Wiemy, gdzie naprawdę mieszka Święty Mikołaj. Przynajmniej ten, który przychodzi do belgijskich dzieci. Mieszka w miejscowości Sint Niklaas, a nie w Laponii, jeździ na białym koniu, a nie w zaprzęgu z reniferami i pomagają mu Czarne Piotrusie, a nie skrzaty.

Święty Mikołaj, który przychodzi do dzieci w Holandii i flamandzkiej części Belgii, różni się od tego, który odwiedza dzieci w Polsce. Przypływa statkiem parowym z Hiszpanii na początku listopada. Następnie prawie przez miesiąc przygotowuje, wraz ze swoimi pomocnikami - Czarnymi Piotrusiami, prezenty dla dzieci. W tym czasie odpisuje także na listy.

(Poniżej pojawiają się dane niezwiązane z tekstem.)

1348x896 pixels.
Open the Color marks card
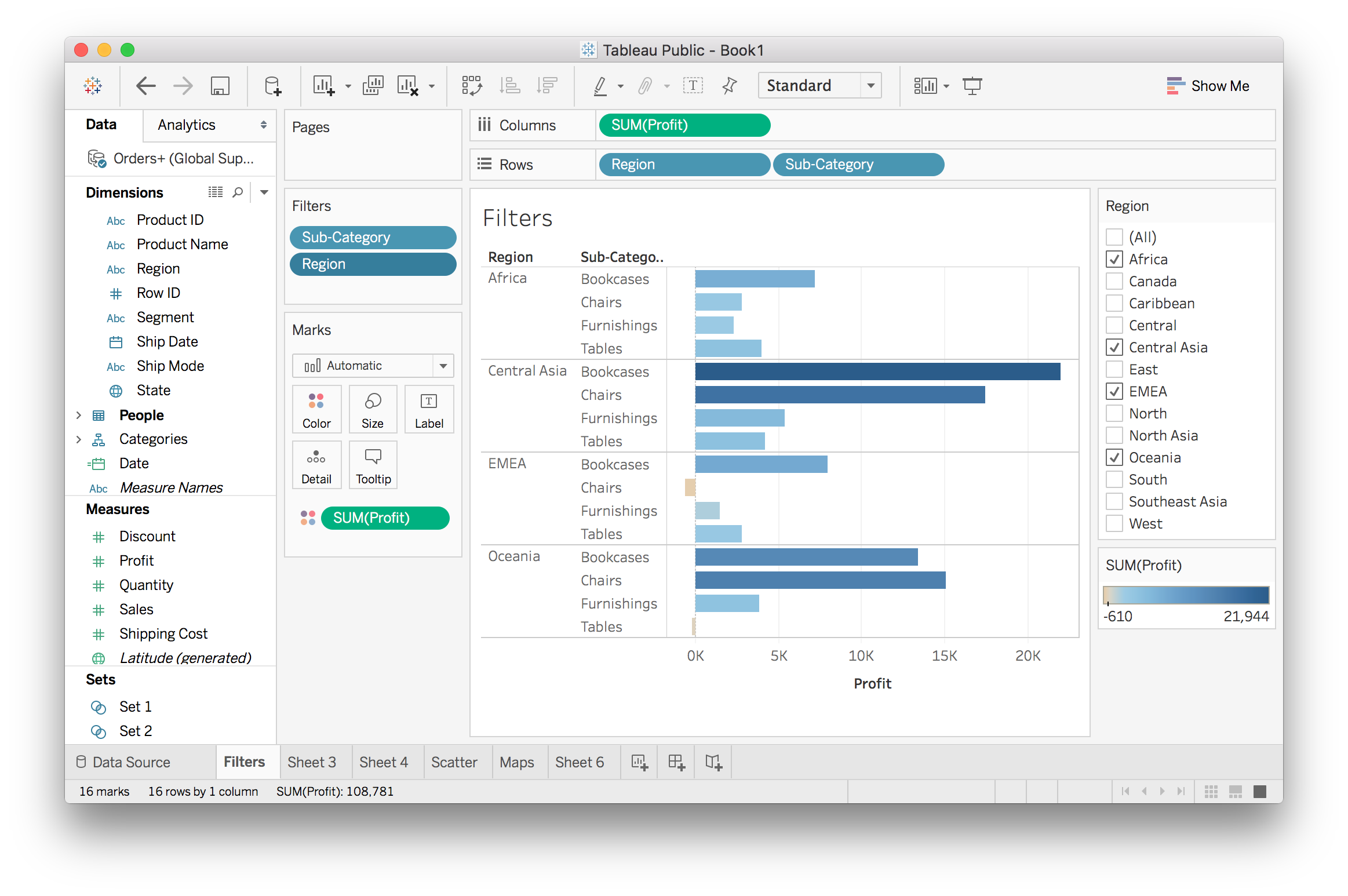[x=316, y=409]
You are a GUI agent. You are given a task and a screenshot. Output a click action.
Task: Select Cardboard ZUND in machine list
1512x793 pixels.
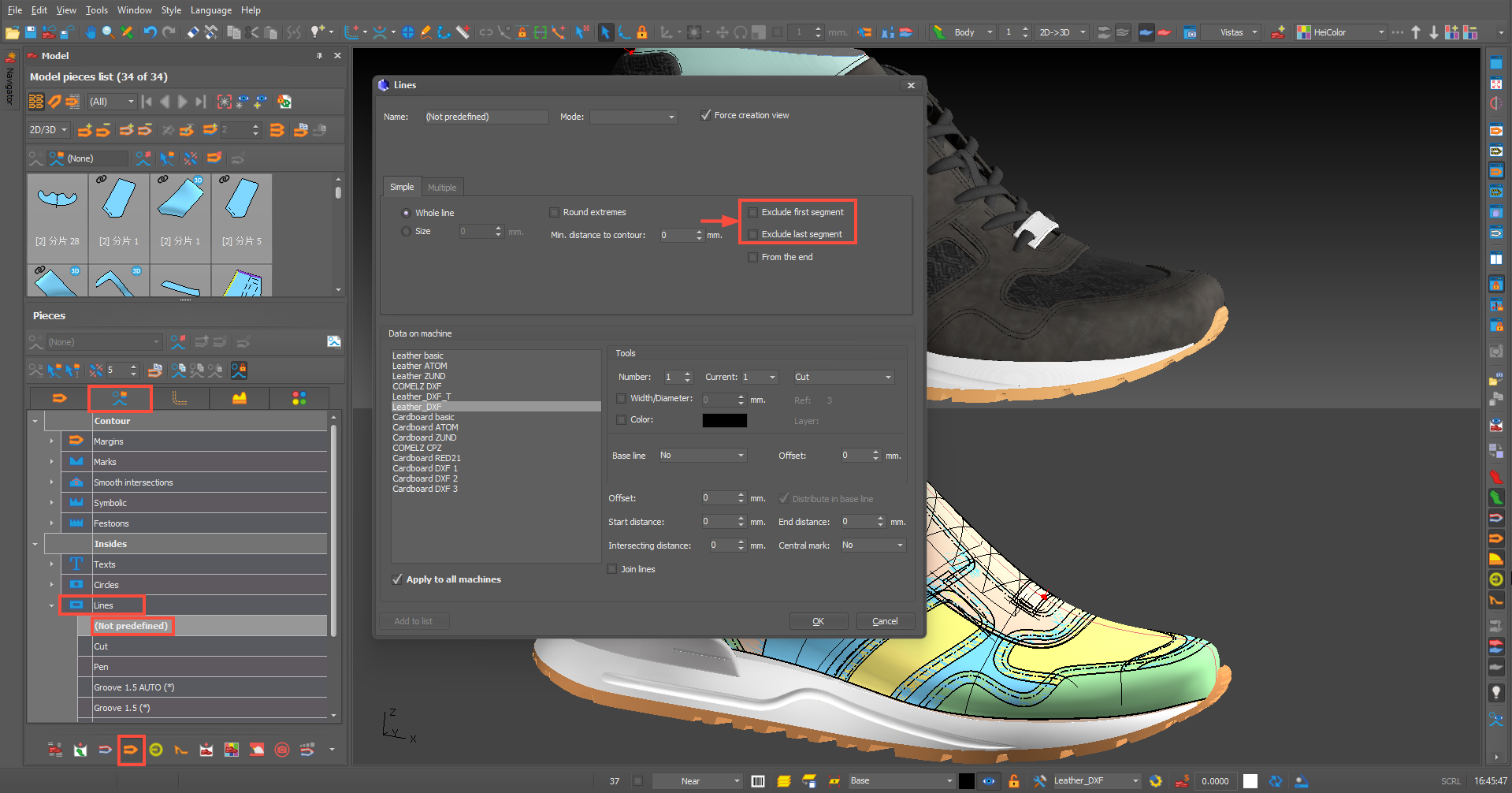pyautogui.click(x=425, y=438)
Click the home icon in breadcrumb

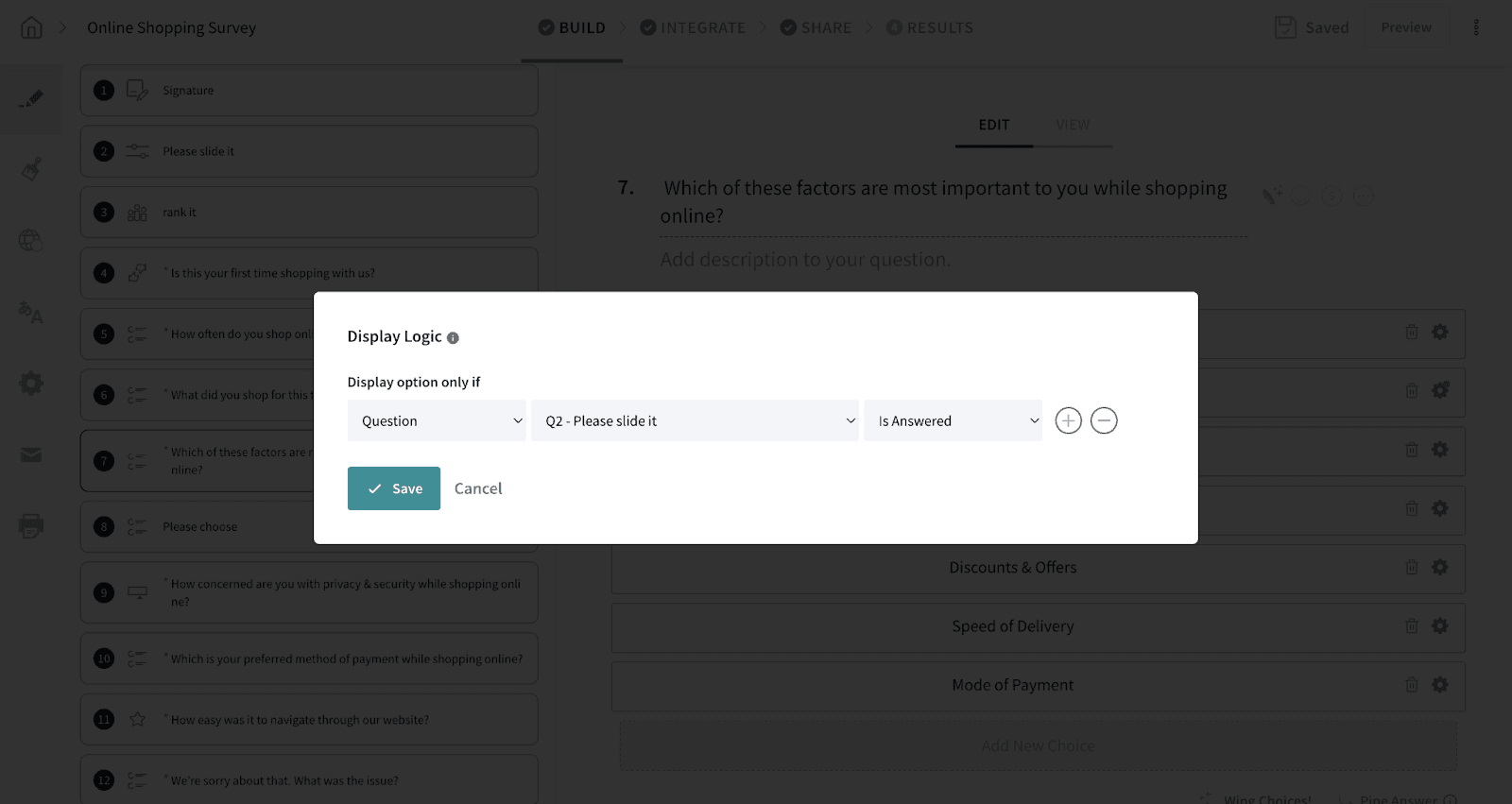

6 grudnia wyrusza na białym koniu, by odwiedzić najmłodszych. To jednak Czarny Piotruś wspina się na dachy domów i wrzuca przez komin paczki - dlatego dzieci ustawiają przed kominkiem buciki z cukierkami dla niego i marchewką lub jabłkiem dla konia. Belgijskie i holenderskie dzieci otrzymują w tym dniu najwięcej prezentów, więcej niż na urodziny czy na Boże Narodzenie.

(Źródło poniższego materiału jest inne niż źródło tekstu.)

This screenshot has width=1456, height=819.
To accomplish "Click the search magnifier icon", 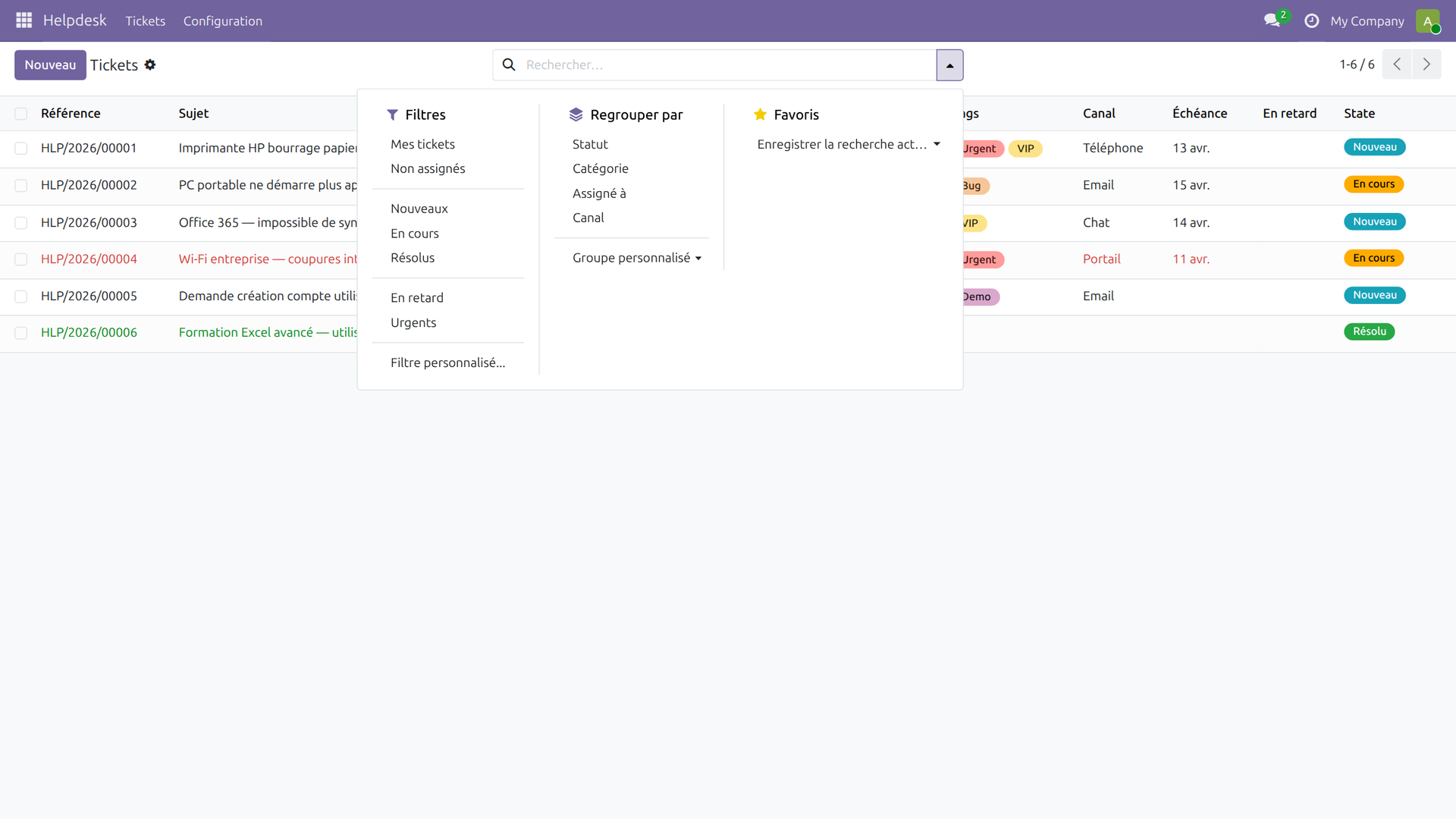I will pyautogui.click(x=508, y=64).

Święty Mikołaj nosi purpurowe szaty, tiarę na głowie, a w ręce trzyma pastorał. Żadne belgijskie dziecko nie pomyli go z amerykańskim Mikołajem, który nosi czerwoną czapkę z białym pomponem.

Belgijski Święty Mikołaj odwołuje się do tradycji biskupa z Miry (w dzisiejszej Turcji). Nigdy nie jest nazywany Mikołajem, zawsze mówi się o nim "Święty".

W miejscowości Sint Niklaas na zachód od Brukseli znajduje się Dom Świętego Mikołaja. To tutaj mieszka, gdy przebywa w Belgii. Co roku jego dom odwiedza kilkadziesiąt tysięcy dzieci, zawsze jest bardzo długa kolejka. Wejście jest za darmo. Po domu dzieci oprowadzane są przez Czarne Piotrusie, które zawsze trochę psocą. W Domu Świętego można obejrzeć jego biuro, łazienkę a nawet toaletę. Na końcu oczywiście zawsze spotyka się Świętego i otrzymuje prezent. A po wyjściu z Domu, można spotkać w ogrodzie białego konia i poczęstować go - marchewką.